··· Data excerpts ···

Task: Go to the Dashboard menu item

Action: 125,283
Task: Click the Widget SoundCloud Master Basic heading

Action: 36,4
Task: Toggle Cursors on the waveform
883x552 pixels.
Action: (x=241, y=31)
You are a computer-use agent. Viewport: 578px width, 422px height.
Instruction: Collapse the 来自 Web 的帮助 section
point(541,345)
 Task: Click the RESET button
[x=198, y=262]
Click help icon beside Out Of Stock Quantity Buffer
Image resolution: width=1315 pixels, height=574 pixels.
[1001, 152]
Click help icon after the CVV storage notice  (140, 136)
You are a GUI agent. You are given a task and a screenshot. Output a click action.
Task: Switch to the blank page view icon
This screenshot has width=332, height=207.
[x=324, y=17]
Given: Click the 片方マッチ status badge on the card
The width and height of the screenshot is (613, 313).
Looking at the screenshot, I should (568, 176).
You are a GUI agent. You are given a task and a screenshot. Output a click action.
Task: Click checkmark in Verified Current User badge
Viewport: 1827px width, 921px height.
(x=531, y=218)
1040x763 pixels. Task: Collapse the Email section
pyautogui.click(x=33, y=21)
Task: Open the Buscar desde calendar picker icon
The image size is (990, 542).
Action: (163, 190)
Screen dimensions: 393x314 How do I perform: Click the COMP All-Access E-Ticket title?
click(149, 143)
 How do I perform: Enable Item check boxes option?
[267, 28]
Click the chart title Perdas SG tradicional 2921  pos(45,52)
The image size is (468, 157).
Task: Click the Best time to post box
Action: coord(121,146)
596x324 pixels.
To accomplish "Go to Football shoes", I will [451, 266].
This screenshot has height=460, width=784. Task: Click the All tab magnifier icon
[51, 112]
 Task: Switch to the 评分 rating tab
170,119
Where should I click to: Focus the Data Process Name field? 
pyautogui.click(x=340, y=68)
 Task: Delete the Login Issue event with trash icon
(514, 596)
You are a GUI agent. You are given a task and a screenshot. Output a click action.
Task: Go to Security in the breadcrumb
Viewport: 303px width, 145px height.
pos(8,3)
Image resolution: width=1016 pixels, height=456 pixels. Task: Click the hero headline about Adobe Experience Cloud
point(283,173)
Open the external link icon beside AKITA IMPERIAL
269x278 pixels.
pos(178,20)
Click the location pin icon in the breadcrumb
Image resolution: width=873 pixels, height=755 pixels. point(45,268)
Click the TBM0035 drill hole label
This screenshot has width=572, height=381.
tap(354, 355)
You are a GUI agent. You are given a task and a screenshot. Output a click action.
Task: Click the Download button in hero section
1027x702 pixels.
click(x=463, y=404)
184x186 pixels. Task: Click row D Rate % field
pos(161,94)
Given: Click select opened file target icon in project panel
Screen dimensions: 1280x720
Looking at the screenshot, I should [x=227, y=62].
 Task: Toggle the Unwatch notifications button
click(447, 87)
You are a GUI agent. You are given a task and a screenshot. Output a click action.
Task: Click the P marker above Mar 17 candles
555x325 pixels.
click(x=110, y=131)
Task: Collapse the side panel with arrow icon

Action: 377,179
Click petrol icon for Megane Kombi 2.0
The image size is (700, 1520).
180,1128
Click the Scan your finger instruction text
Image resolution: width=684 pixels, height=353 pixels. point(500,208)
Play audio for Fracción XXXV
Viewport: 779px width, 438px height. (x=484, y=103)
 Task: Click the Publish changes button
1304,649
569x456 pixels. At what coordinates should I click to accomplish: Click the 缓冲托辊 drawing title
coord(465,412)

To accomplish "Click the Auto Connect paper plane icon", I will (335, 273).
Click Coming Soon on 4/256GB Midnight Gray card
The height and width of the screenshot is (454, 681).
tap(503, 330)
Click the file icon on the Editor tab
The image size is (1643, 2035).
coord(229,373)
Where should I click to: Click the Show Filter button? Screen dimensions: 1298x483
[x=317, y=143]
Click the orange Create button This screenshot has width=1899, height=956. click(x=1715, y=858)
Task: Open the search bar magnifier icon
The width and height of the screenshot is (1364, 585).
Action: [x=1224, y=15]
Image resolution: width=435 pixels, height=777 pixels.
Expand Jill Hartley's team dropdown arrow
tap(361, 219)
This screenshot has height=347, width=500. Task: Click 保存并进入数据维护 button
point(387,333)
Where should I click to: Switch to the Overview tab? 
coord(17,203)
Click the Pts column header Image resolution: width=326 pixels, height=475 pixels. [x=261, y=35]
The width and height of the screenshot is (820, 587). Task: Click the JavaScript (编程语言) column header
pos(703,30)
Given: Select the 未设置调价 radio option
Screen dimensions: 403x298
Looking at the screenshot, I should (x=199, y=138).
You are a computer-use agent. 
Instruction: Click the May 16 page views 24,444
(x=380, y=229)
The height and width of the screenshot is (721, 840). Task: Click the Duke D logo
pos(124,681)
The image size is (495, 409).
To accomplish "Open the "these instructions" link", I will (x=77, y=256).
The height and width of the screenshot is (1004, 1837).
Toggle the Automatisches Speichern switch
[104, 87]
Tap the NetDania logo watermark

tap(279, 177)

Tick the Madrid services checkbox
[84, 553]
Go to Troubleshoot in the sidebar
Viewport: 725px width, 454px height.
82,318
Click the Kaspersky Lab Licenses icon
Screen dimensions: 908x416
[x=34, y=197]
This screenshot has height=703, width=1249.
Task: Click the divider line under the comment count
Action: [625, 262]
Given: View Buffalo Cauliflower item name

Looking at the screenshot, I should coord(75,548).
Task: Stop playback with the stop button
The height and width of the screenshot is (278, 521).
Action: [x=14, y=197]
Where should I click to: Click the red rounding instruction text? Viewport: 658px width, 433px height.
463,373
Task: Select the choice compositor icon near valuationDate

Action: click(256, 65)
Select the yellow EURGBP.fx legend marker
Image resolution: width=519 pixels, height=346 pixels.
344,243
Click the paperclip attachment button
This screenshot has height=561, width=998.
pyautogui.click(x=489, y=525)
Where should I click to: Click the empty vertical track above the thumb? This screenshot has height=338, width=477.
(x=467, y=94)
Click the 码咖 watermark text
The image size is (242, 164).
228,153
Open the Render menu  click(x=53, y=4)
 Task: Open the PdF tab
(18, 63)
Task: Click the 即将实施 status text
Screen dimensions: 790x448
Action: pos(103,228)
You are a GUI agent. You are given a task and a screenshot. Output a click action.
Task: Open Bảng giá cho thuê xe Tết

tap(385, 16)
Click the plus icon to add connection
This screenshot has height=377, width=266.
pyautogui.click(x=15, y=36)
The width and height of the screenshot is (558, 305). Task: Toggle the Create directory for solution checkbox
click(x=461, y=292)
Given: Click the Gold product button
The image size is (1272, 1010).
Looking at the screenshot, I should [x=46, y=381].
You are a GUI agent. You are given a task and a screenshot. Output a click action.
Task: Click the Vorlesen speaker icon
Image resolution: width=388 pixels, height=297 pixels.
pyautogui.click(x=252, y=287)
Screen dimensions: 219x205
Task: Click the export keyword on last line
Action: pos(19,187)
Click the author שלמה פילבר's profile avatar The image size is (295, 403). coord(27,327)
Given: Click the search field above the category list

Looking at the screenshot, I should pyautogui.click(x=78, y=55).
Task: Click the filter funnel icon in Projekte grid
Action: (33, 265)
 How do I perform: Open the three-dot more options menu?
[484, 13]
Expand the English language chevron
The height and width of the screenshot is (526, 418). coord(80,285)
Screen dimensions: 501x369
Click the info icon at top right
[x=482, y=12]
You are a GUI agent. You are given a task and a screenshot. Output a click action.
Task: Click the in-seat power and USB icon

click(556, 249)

···

Exercise description:
Write out all of the material above, line for line, without changing a single character.

Complete response:
Task: Go to the Dashboard menu item

Action: 125,283
Task: Click the Widget SoundCloud Master Basic heading

Action: 36,4
Task: Toggle Cursors on the waveform
883x552 pixels.
Action: (x=241, y=31)
You are a computer-use agent. Viewport: 578px width, 422px height.
Instruction: Collapse the 来自 Web 的帮助 section
point(541,345)
 Task: Click the RESET button
[x=198, y=262]
Click help icon beside Out Of Stock Quantity Buffer
Image resolution: width=1315 pixels, height=574 pixels.
[1001, 152]
Click help icon after the CVV storage notice  (140, 136)
You are a GUI agent. You are given a task and a screenshot. Output a click action.
Task: Switch to the blank page view icon
This screenshot has width=332, height=207.
[x=324, y=17]
Given: Click the 片方マッチ status badge on the card
The width and height of the screenshot is (613, 313).
Looking at the screenshot, I should (568, 176).
You are a GUI agent. You are given a task and a screenshot. Output a click action.
Task: Click checkmark in Verified Current User badge
Viewport: 1827px width, 921px height.
(x=531, y=218)
1040x763 pixels. Task: Collapse the Email section
pyautogui.click(x=33, y=21)
Task: Open the Buscar desde calendar picker icon
The image size is (990, 542).
Action: (163, 190)
Screen dimensions: 393x314 How do I perform: Click the COMP All-Access E-Ticket title?
click(149, 143)
 How do I perform: Enable Item check boxes option?
[267, 28]
Click the chart title Perdas SG tradicional 2921  pos(45,52)
The image size is (468, 157).
Task: Click the Best time to post box
Action: coord(121,146)
596x324 pixels.
To accomplish "Go to Football shoes", I will [451, 266].
This screenshot has height=460, width=784. Task: Click the All tab magnifier icon
[51, 112]
 Task: Switch to the 评分 rating tab
170,119
Where should I click to: Focus the Data Process Name field? 
pyautogui.click(x=340, y=68)
 Task: Delete the Login Issue event with trash icon
(514, 596)
You are a GUI agent. You are given a task and a screenshot. Output a click action.
Task: Go to Security in the breadcrumb
Viewport: 303px width, 145px height.
pos(8,3)
Image resolution: width=1016 pixels, height=456 pixels. Task: Click the hero headline about Adobe Experience Cloud
point(283,173)
Open the external link icon beside AKITA IMPERIAL
269x278 pixels.
pos(178,20)
Click the location pin icon in the breadcrumb
Image resolution: width=873 pixels, height=755 pixels. point(45,268)
Click the TBM0035 drill hole label
This screenshot has width=572, height=381.
tap(354, 355)
You are a GUI agent. You are given a task and a screenshot. Output a click action.
Task: Click the Download button in hero section
1027x702 pixels.
click(x=463, y=404)
184x186 pixels. Task: Click row D Rate % field
pos(161,94)
Given: Click select opened file target icon in project panel
Screen dimensions: 1280x720
Looking at the screenshot, I should [x=227, y=62].
 Task: Toggle the Unwatch notifications button
click(447, 87)
You are a GUI agent. You are given a task and a screenshot. Output a click action.
Task: Click the P marker above Mar 17 candles
555x325 pixels.
click(x=110, y=131)
Task: Collapse the side panel with arrow icon

Action: 377,179
Click petrol icon for Megane Kombi 2.0
The image size is (700, 1520).
180,1128
Click the Scan your finger instruction text
Image resolution: width=684 pixels, height=353 pixels. point(500,208)
Play audio for Fracción XXXV
Viewport: 779px width, 438px height. (x=484, y=103)
 Task: Click the Publish changes button
1304,649
569x456 pixels. At what coordinates should I click to accomplish: Click the 缓冲托辊 drawing title
coord(465,412)

To accomplish "Click the Auto Connect paper plane icon", I will (335, 273).
Click Coming Soon on 4/256GB Midnight Gray card
The height and width of the screenshot is (454, 681).
tap(503, 330)
Click the file icon on the Editor tab
The image size is (1643, 2035).
coord(229,373)
Where should I click to: Click the Show Filter button? Screen dimensions: 1298x483
[x=317, y=143]
Click the orange Create button This screenshot has width=1899, height=956. click(x=1715, y=858)
Task: Open the search bar magnifier icon
The width and height of the screenshot is (1364, 585).
Action: [x=1224, y=15]
Image resolution: width=435 pixels, height=777 pixels.
Expand Jill Hartley's team dropdown arrow
tap(361, 219)
This screenshot has height=347, width=500. Task: Click 保存并进入数据维护 button
point(387,333)
Where should I click to: Switch to the Overview tab? 
coord(17,203)
Click the Pts column header Image resolution: width=326 pixels, height=475 pixels. [x=261, y=35]
The width and height of the screenshot is (820, 587). Task: Click the JavaScript (编程语言) column header
pos(703,30)
Given: Select the 未设置调价 radio option
Screen dimensions: 403x298
Looking at the screenshot, I should (x=199, y=138).
You are a computer-use agent. 
Instruction: Click the May 16 page views 24,444
(x=380, y=229)
The height and width of the screenshot is (721, 840). Task: Click the Duke D logo
pos(124,681)
The image size is (495, 409).
To accomplish "Open the "these instructions" link", I will (x=77, y=256).
The height and width of the screenshot is (1004, 1837).
Toggle the Automatisches Speichern switch
[104, 87]
Tap the NetDania logo watermark

tap(279, 177)

Tick the Madrid services checkbox
[84, 553]
Go to Troubleshoot in the sidebar
Viewport: 725px width, 454px height.
82,318
Click the Kaspersky Lab Licenses icon
Screen dimensions: 908x416
[x=34, y=197]
This screenshot has height=703, width=1249.
Task: Click the divider line under the comment count
Action: [625, 262]
Given: View Buffalo Cauliflower item name

Looking at the screenshot, I should coord(75,548).
Task: Stop playback with the stop button
The height and width of the screenshot is (278, 521).
Action: [x=14, y=197]
Where should I click to: Click the red rounding instruction text? Viewport: 658px width, 433px height.
463,373
Task: Select the choice compositor icon near valuationDate

Action: click(256, 65)
Select the yellow EURGBP.fx legend marker
Image resolution: width=519 pixels, height=346 pixels.
344,243
Click the paperclip attachment button
This screenshot has height=561, width=998.
pyautogui.click(x=489, y=525)
Where should I click to: Click the empty vertical track above the thumb? This screenshot has height=338, width=477.
(x=467, y=94)
Click the 码咖 watermark text
The image size is (242, 164).
228,153
Open the Render menu  click(x=53, y=4)
 Task: Open the PdF tab
(18, 63)
Task: Click the 即将实施 status text
Screen dimensions: 790x448
Action: pos(103,228)
You are a GUI agent. You are given a task and a screenshot. Output a click action.
Task: Open Bảng giá cho thuê xe Tết

tap(385, 16)
Click the plus icon to add connection
This screenshot has height=377, width=266.
pyautogui.click(x=15, y=36)
The width and height of the screenshot is (558, 305). Task: Toggle the Create directory for solution checkbox
click(x=461, y=292)
Given: Click the Gold product button
The image size is (1272, 1010).
Looking at the screenshot, I should [x=46, y=381].
You are a GUI agent. You are given a task and a screenshot. Output a click action.
Task: Click the Vorlesen speaker icon
Image resolution: width=388 pixels, height=297 pixels.
pyautogui.click(x=252, y=287)
Screen dimensions: 219x205
Task: Click the export keyword on last line
Action: pos(19,187)
Click the author שלמה פילבר's profile avatar The image size is (295, 403). coord(27,327)
Given: Click the search field above the category list

Looking at the screenshot, I should pyautogui.click(x=78, y=55).
Task: Click the filter funnel icon in Projekte grid
Action: (33, 265)
 How do I perform: Open the three-dot more options menu?
[484, 13]
Expand the English language chevron
The height and width of the screenshot is (526, 418). coord(80,285)
Screen dimensions: 501x369
Click the info icon at top right
[x=482, y=12]
You are a GUI agent. You are given a task and a screenshot. Output a click action.
Task: Click the in-seat power and USB icon

click(556, 249)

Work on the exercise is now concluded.